Дед-Мороз виден мне в туманной дымке. Словно неправиль­ные очки на глаза мне надели.

— Только, чур-чура, не реветь. А то мигом отменю все сви­дания. Вот так, — сердито говорит Викентий Викентьевич и уходит.

— Как на фронте дела? — спрашиваю Марусю.

— Погнали немцев от Москвы! — радостно говорит Мару­ся. — Хорошо, что я не эвакуировалась, как мне предлагали. Войск, Лешенька, идет через Москву — представить себе не можешь! Несметные тысячи. И все-то в дубленых полушубоч­ках, с автоматами. Веселые все и такие симпатичные, такие симпатичные! Сибиряков среди них очень много… Ага, вот уже и гости к тебе. Проходите, товарищ Черныш.
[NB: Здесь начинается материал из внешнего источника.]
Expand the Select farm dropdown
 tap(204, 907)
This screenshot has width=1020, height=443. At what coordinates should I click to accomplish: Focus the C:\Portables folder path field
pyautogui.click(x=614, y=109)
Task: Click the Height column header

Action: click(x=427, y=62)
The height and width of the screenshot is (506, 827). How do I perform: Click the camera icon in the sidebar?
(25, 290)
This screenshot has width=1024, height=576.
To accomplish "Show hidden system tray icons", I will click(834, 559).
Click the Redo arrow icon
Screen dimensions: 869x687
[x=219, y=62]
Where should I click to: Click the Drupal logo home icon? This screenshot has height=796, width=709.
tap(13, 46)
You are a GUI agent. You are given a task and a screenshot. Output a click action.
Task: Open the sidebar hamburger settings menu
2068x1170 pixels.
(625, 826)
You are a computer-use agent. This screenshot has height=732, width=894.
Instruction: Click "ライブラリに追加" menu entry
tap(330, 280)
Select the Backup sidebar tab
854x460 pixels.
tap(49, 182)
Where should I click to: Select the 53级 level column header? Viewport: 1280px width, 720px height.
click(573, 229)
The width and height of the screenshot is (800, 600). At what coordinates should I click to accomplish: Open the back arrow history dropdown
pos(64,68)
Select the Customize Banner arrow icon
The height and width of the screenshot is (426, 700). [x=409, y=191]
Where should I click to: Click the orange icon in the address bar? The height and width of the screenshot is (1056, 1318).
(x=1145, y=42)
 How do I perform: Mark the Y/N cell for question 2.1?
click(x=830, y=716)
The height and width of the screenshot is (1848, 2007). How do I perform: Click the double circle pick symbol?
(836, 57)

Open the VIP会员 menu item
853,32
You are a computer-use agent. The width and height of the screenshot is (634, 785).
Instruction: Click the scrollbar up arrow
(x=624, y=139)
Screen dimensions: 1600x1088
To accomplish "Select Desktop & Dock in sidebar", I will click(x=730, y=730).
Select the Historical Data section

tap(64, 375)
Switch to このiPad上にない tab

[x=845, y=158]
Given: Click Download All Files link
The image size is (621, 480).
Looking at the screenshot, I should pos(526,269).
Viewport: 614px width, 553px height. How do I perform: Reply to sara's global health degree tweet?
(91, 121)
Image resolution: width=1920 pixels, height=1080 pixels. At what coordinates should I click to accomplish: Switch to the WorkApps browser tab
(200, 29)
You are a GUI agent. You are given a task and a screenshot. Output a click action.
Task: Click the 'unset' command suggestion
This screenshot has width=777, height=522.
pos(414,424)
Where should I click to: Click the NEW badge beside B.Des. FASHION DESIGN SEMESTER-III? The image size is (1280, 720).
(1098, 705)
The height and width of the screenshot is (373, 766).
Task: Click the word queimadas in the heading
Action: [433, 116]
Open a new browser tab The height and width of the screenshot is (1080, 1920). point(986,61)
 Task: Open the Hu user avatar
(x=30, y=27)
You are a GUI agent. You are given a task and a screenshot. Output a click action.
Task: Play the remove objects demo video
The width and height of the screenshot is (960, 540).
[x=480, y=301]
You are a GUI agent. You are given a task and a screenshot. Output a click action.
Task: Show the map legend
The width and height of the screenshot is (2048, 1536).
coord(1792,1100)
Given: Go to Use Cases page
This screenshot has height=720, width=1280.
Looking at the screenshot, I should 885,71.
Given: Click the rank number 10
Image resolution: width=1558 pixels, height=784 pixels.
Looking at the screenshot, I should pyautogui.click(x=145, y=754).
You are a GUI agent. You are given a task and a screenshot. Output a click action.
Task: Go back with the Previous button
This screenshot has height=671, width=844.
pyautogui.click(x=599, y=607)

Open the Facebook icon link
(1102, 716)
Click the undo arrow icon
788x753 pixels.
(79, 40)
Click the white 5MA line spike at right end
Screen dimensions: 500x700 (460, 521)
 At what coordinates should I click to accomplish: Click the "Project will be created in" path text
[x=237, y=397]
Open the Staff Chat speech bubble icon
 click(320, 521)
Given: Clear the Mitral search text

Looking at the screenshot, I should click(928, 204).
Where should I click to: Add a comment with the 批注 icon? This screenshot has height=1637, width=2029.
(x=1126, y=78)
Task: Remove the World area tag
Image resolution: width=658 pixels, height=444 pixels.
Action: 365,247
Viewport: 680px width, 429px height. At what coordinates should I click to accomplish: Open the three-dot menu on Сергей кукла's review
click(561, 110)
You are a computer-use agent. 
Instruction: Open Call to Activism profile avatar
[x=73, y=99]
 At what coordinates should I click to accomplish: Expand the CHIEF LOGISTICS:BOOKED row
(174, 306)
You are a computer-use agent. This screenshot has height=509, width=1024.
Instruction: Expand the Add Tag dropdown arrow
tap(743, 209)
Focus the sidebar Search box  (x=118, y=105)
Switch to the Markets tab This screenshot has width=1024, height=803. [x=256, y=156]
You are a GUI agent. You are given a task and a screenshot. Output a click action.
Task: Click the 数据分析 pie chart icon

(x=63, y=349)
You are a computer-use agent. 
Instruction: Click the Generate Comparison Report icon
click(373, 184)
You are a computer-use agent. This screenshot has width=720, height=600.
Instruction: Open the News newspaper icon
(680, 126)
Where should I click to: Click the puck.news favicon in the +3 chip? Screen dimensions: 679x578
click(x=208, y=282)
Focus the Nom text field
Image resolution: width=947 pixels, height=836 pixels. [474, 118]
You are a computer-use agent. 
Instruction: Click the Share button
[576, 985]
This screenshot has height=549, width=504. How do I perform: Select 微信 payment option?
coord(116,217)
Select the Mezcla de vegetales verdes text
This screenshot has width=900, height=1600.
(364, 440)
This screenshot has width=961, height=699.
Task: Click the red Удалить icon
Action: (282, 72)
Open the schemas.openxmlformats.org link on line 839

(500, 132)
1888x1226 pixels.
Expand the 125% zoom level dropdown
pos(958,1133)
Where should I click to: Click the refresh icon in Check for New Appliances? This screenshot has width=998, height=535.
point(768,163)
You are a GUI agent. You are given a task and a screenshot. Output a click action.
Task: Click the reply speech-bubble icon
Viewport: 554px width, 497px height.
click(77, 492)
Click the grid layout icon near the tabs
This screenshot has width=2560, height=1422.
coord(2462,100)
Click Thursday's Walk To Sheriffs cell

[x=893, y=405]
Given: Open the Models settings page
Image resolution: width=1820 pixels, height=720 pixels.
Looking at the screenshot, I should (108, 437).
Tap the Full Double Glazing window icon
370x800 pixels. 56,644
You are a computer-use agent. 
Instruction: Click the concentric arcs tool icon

Федот Петрович усаживается на табуретке, зачем-то щупает мой лоб и говорит довольно:

Дело-то на поправку пошло! Скорее выздоравливай, орел. Будем рассматривать твое заявление о приеме в комсомол. В отсутствие никак нельзя. Вот и Воронков решил с тобой вме­сте вступать. Не сразу, правда, решил. Была еще у него мы­слишка на фронт удрать. Ну, побеседовали. Понял, что к чему. С комсомольским билетом не удерет. Где прикажет комсомол — там и будет трудиться. Позовет комсомол на фронт — пойдете и на фронт. Верно я говорю?

— Верно, Федот Петрович... А где Нина?

— Уехала наша Нина... В эвакуацию ребят повезла. Вер­нее, повела. Пешком из Москвы уходили. Такие, орел, дела. Замещает ее в училище Андрей Калугин. Мы с ним и в комсо­мол будем принимать тебя.

Черныша сменяет Воронок. Он сияет, смотрит на меня во все глаза, но не говорит ни слова.

Глупо, но я тоже начинаю сиять. Вот так мы беседуем. Ма­руся смотрит на нас тревожными глазами. Вот, думает, два ненормальных. Одновременно спятили с ума. Просто удиви­тельно.

— Ты что, занял, что ли, денег? — киваю я на тумбочку. Маруся успокаивается. Хоть один наконец заговорил.

— Ага, — улыбаясь, отвечает Воронок.

— Небось много назанимал?

— Немножко, — отводит Сашка глаза.

— Ну ладно, расплачиваться вместе будем.

— Была бы голова на плечах, а остальное неважно,— мудро говорит Воронок.

Какой он стал рассудительный, скажите на милость! Он рас­сказывает, как в последнюю тревогу рядом с училищем упала бомба. Меня задело осколками. Слушаю так, словно говорят о ком-то постороннем.

— Крови под тобой было — ужас!

— Чепуха, — говорит Маруся, — даже во взрослом человеке всего четыре литра крови. А он ребенок.

— Сами вы ребенок, — заступается за меня Сашка, — знали бы, как он зажигалки тушил, этот ребенок!

— Я все знаю, — поджимая губы, говорит Маруся,— я даже знаю, какой ты скандалист. Удивительно, что Леша с тобой дружит.

Объясняю сестре ласково:

— Мы с ним правда братья, Маруся. Названые.

— Не знаю какие, но уши ему недаром надрали.

— Надрали, — подтверждает Воронок, — совершенно ни за что надрали.

— «Ни за что»! Больницу кверху ногами поставил. Врача чуть до инфаркта не довел. Он и так у нас еле ходит — с тех пор, как его на фронт отказались послать. А ну, брат не брат, а закругляйся. Там вон еще люди ждут. Пущу одного — и на сегодня хватит. Пускай в другой приемный день приходят.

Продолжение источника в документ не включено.